If player A always sacrifices his entire turn simply to grant B a saving throw, then when you add everything up. It turns out that when you add these up, over seven rounds, you get 12.182 standard actions between the two players.

The math gets even closer if the player saves more often than 0.55, but it takes reaching 1.00 for the number of standard actions generated to be exactly equal.

However, that still. completely discounts things that the "saving" player might be doing with his Move and Minor actions. If you count total actions, "saving your partner" actually comes out ahead. Counting the "saving" player as having 1 action on the "rush to your friend" turn (from his minor action), and 2 on any turn that he grants his partner a saving throw (the unused Move and Minors), then if you simply count total actions, the "help your partner" path earns 2.65 actions in round 1 compared to 3.00 for the "do your own thing", and beats "do your own thing" 5.52 to 4.65 in round 2.

After 7 rounds, "helping" nets 38.05 actions between the two players, while going it alone nets 36.57.
 

You really need to show your math if you want to get exact like that.

Let's say we have an elite creature with 200hp with an at-will single target stunned (save ends) attack with a 80% chance of hitting (curse you vulnerable NADs!). We'll assume it does negligible damage for whatever reason (PCs have enough hp or healing to counteract it for the first 20 rounds, whatever). Against him are two PCs that do 20hp when they hit, with a 50% chance to hit, so I can simplify it to 10 per attack. For Heal checks they have a +12, say, giving them a 10% chance to fail the heal check. They've already exhausted all of their actually cool and useful save-granting abilities. One has a 55% chance to succeed at a save, the second one has a 60% chance to succeed at a save. The order of the PCs is a very big deal, of course, since granting a save before the creature gets to go again can suck... so the creature should always focus on the one who goes first, so they can't pop each other out easily.

Init:
PC1 (starts stunned)
PC2
M

PCs always attack, Mob spreads stun to PC2 when PC1 is stunned:
End of Round
1: Avg Mob HP 190, 55% PC1 made his save (44% restunned, 11% neither stunned), 45% PC1 failed save (36% both stunned, 9% just PC1 stunned)
2: Avg Mob HP 174.5, 40% chance PC1 was stunned and failed a save, 14.4% chance PC2 was stunned and failed a save, 48% chance PC1 got stunned by M (either wasn't stunned or made his save, then it attacked and hit), 32% chance PC2 ended stunned, 6.4% chance neither is stunned...

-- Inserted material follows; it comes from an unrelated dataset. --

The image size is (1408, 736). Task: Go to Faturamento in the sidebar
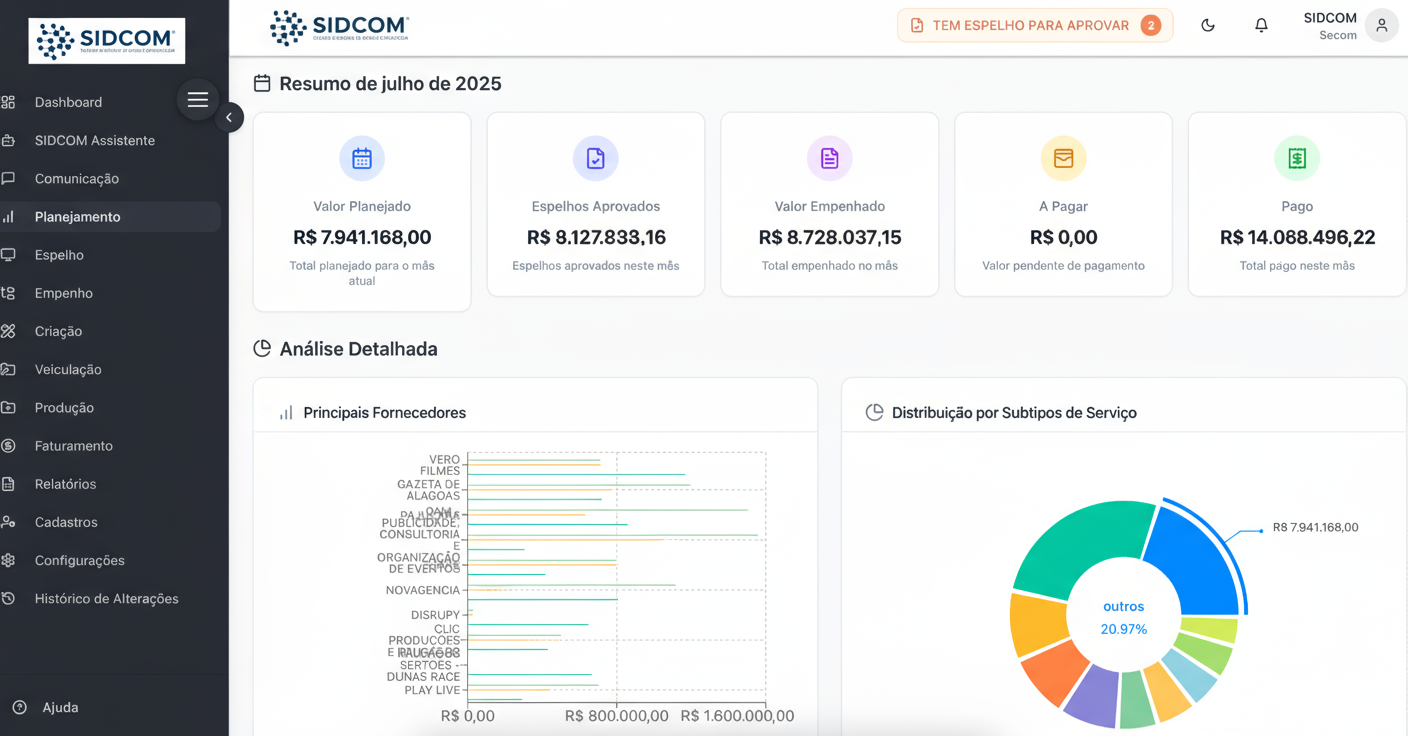73,446
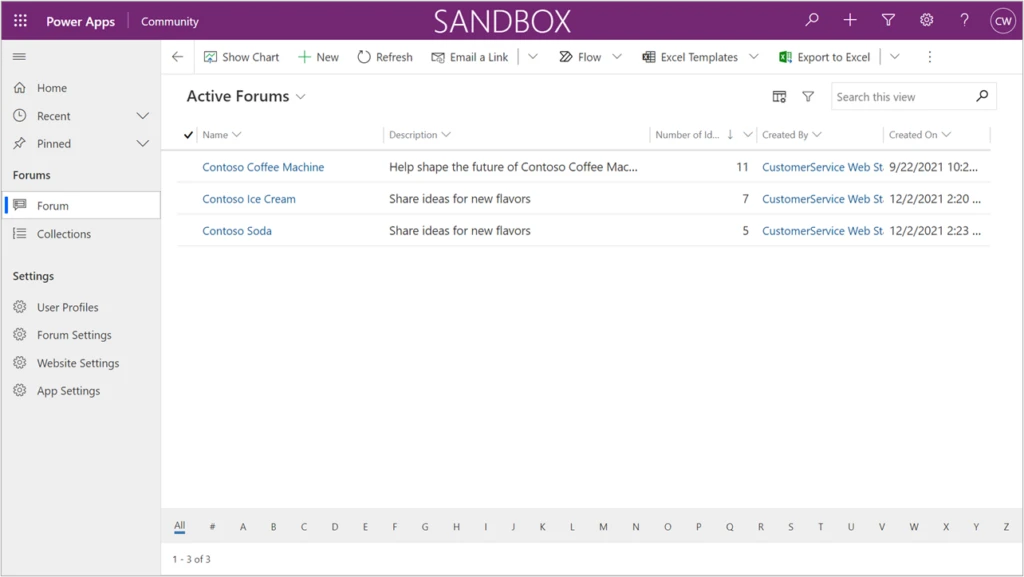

Things actually quickly hover at around 39.56% PC1 was stunned and failed a save, 48.35% that he wasn't stunned on M's turn and got stunned, 21.1% PC2 was stunned and failed a save, 31.6% that he and PC2 were both not stunned on M's turn and got stunned

Avg M HP
3: 159.9
4: 145.8
5: 131.7
...
14: 6.257
15: -7.68

Okay, now if instead they're always handing out saves when possible, how soon does the monster die...
1: Avg Mob HP 200, 77.3% PC1 made his save (61.8% restunned, 15.5% neither stunned), 22.7% PC1 failed save (18.2% both stunned, 4.5% just PC1 stunned)
2: Avg Mob HP 196.9, 22.6% PC1 was stunned and failed a save, 61.9% chance he wasn't stunned and is now, 6.7% PC2 was stunned and failed a save, 18.1% chance he wasn't stunned and is now, 15.5% neither was stunned and both made attacks

The monster only takes damage in two cases: Either neither is stunned at the beginning of the round (which rapidly slides to a 3.07% chance) or PC1 is not stunned and PC2 is stunned and PC1 makes his Heal and PC2 makes his save, which rapidly rises to a .95% chance. For an average of .71 damage per round (cause very, very, very few actions are actually taken attacking). Or an average of 185hp in round 15, when the other group killed it.

You can't count move actions as equivalent to standard actions. You can't count standard actions used to maybe give someone a save as equivalent to standard actions that will win you a fight.

What matters is winning the fight, however that ends up working. And stunning like crazy is one way to make it take longer and suck more.

Now, it is possible that after a few rounds PC1's available attacks are at least twice as good as PC2's... so maybe PC2 should do the Heal check thing until PC1 has exhausted their cool attacks. That's all fine and good.